同時に、ワクチン政策の遅れで、緊急事態宣言下の東京五輪開催を余儀なくされた菅政権の基盤も揺らいでいる。折悪く、秋の総選挙を目前に政局不安が取り沙汰されるなか、海外投資家の売り圧力を背景に日本株市場は世界市場の中で“独歩安”を強いられるのではないか、という懸念も指摘されている。
●東証1部と「2部・ジャスダック」は別世界
しかし、果たして本当にそうだろうか。
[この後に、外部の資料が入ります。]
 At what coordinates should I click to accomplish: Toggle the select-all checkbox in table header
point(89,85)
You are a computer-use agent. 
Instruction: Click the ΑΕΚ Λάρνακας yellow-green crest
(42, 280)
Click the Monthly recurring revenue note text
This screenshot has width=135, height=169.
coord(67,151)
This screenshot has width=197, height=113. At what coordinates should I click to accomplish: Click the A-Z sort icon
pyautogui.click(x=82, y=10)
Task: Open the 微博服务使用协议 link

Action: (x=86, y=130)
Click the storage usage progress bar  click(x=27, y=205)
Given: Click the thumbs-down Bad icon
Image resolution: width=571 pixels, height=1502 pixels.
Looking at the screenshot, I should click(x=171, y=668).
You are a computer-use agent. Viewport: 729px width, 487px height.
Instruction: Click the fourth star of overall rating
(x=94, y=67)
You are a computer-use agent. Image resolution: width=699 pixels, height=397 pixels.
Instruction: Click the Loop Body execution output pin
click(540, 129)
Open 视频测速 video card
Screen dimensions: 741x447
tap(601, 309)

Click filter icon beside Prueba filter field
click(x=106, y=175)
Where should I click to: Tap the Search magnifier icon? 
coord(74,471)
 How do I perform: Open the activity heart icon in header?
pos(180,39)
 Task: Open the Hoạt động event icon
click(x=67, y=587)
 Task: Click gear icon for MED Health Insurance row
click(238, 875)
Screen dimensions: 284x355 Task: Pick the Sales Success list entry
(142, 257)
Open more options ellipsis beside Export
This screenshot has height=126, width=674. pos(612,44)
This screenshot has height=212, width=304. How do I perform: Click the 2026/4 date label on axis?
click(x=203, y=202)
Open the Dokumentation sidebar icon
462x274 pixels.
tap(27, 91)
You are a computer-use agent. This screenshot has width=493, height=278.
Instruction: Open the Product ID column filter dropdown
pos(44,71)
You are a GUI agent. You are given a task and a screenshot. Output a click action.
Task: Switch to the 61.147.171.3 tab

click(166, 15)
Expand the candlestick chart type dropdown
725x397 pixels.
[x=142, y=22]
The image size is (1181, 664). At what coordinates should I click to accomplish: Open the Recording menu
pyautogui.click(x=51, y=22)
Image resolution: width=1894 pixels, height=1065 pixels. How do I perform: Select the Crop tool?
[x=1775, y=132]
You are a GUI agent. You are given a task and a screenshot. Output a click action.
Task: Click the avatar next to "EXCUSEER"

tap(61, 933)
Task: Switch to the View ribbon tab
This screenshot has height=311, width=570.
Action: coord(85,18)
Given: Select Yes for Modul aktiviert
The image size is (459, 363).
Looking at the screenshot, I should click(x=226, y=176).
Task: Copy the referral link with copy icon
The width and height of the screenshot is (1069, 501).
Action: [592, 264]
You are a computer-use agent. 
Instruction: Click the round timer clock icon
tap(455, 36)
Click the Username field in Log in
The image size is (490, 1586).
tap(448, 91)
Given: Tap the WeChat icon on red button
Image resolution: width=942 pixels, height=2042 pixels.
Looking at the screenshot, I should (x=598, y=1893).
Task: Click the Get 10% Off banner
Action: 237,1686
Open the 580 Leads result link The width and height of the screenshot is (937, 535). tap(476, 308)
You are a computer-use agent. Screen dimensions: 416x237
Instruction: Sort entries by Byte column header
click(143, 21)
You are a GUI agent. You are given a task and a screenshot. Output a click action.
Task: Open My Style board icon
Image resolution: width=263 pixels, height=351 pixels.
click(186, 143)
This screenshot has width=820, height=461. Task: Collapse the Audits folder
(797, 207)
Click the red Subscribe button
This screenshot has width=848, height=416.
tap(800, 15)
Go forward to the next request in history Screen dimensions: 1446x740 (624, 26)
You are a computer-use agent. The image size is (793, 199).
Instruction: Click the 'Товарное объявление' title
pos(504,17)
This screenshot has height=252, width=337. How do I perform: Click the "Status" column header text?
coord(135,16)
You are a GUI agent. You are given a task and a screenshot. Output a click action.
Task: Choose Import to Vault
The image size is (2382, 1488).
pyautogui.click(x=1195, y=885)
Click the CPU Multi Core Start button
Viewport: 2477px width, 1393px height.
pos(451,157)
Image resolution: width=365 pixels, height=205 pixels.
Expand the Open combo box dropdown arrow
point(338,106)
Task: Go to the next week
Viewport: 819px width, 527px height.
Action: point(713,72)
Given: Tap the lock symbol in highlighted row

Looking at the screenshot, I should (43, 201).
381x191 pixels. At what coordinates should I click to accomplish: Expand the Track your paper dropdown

この先、米国をはじめ世界株市場が企業の業績回復や持続的な金融緩和環境を株高要因として享受する形となった場合、日本だけが重苦しく、上値が重く、暴落リスクに戦々恐々とする局面に遭遇し続けることなどあり得ない。また、足もとで悶々としているように見えるのは、東京株式市場といってもあくまで東証1部市場の景色であって、東証2部やジャスダック市場は買い気満々、新型コロナウイルス感染拡大による経済活動の停滞を嫌気しているようにはとても見えない。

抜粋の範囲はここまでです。